Berjangka Asia Turun Mengikuti Bursa Saham AS

130319_bursa asia

Indeks berjangka Asia melemah setelah bursa saham AS mengalami penurunan terbesar dalam tiga minggu dan minyak naik di tengah kekerasan di Irak. Mata uang Jepang, Australia dan Selandia Baru menuju kenaikan mingguan terkuat mereka dalam setidaknya dua bulan.

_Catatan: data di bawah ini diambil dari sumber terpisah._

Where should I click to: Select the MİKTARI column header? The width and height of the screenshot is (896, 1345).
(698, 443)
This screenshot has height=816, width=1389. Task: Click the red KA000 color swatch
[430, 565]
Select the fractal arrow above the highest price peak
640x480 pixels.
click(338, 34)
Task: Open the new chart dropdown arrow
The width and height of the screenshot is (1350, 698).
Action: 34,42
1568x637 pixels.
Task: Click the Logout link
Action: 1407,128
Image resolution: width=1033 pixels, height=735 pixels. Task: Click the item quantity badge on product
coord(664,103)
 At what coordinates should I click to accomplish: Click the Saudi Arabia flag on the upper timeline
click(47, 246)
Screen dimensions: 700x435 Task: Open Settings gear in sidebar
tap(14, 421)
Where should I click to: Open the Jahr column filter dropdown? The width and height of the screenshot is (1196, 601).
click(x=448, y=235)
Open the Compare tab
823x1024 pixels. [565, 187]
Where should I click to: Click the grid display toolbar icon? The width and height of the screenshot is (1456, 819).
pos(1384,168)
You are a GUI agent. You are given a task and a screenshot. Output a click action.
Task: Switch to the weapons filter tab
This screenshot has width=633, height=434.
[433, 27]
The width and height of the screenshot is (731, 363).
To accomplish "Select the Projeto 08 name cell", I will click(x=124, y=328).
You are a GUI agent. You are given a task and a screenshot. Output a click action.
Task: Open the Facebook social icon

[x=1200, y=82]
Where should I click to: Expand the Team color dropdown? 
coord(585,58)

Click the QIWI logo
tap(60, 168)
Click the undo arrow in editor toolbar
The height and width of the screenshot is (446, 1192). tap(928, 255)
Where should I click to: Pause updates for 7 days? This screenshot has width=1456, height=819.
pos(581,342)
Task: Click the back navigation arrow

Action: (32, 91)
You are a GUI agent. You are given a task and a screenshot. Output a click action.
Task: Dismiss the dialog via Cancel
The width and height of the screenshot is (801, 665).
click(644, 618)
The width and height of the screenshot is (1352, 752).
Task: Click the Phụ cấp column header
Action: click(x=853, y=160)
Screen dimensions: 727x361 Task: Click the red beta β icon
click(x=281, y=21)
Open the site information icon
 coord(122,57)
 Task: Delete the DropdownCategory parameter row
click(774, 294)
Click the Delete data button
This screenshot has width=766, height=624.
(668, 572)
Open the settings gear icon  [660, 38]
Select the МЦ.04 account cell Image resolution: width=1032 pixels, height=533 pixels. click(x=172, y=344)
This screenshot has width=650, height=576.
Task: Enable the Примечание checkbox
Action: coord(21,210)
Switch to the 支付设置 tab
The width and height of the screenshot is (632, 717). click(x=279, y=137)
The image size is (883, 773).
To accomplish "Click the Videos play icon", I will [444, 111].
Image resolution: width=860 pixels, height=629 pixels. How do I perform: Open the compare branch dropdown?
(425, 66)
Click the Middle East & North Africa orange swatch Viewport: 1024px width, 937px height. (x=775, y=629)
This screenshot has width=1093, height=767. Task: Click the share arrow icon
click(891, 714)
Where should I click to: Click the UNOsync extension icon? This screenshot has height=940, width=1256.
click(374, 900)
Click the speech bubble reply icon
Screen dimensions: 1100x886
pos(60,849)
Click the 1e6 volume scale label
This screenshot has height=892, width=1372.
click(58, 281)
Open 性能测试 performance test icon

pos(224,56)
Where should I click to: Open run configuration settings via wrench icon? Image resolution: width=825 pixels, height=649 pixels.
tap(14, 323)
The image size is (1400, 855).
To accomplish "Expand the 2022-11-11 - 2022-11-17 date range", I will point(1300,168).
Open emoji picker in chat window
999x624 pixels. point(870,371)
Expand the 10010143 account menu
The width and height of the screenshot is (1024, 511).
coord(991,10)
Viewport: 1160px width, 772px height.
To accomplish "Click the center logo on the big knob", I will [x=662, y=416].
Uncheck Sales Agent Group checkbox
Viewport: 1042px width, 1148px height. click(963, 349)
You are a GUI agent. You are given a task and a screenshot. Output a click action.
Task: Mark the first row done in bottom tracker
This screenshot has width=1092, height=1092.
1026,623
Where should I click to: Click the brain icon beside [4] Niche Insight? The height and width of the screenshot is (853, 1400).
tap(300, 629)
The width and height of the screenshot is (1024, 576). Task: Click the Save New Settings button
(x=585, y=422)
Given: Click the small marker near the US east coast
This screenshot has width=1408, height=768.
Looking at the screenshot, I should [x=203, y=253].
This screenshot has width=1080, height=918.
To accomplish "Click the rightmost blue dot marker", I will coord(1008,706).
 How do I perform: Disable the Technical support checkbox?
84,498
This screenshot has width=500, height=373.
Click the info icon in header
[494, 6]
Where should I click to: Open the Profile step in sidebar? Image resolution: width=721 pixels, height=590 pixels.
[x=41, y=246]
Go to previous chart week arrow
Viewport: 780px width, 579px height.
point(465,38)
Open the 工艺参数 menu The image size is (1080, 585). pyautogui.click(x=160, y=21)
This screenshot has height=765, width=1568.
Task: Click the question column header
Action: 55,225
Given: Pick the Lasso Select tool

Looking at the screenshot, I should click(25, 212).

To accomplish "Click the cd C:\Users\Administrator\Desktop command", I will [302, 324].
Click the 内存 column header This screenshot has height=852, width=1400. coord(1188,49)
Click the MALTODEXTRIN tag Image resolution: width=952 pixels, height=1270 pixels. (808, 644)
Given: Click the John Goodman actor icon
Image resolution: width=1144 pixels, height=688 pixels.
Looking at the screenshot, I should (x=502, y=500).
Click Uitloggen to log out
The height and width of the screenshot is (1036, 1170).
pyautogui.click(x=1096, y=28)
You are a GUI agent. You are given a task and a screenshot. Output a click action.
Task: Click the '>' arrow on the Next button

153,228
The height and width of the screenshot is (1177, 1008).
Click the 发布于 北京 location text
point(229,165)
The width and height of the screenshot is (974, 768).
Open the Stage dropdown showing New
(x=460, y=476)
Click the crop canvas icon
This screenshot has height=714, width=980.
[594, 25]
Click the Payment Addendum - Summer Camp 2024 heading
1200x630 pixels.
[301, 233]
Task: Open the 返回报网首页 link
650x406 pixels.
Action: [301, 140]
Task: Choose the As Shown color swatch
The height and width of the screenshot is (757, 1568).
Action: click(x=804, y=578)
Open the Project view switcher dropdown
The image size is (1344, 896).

Kontrak pada indeks Nikkei 225 Stock Average mengisyaratkan penurunan 0,6 persen pada 08:14 pagi di Osaka, sementara kontrak pada indeks S&P/ASX 200 Australia turun 0,6 persen dan yang termasuk dalam Indeks Hang Seng Hong Kong turun 0,2 persen. Yen menyentuh level terkuat dalam bulan ini sebelum Bank of Japan menyimpulkan pertemuannya hari ini, sementara kiwi 2 sen AS dari rekor. Standard & Poor 500 berjangka stagnan setelah indeks AS turun 0,7 persen. Minyak mentah West Texas Intermediate naik 0,3 persen ke level US$ 106,89 per barel, dekat dengan level tertinggi hampir sembilan bulan yang dicapai kemarin.
Sebuah gelombang kekerasan di seluruh Irak, tiga tahun setelah tentara AS mundur, mengangkat prospek kembali ke perang saudara sektarian di produsen minyak terbesar kedua OPEC. Intel Corp. melonjak 5,1 persen dalam perdagangan diperpanjang setelah meningkatkan target pendapatan setahun penuh. Penjualan ritel AS naik kurang dari perkiraan pada bulan Mei sementara klaim pengangguran naik pada pekan lalu. Yen stagnan pada 101,72 per dolar, menuju kenaikan 0,8 persen sejak 6 Juni, setelah ekonom memperkirakan BOJ akan menahan diri dari menambah pembelian obligasi.
MSCI Emerging Markets Index tergelincir 0,1 persen kemarin sebagai penurunan back-to-back pertama dalam dua minggu.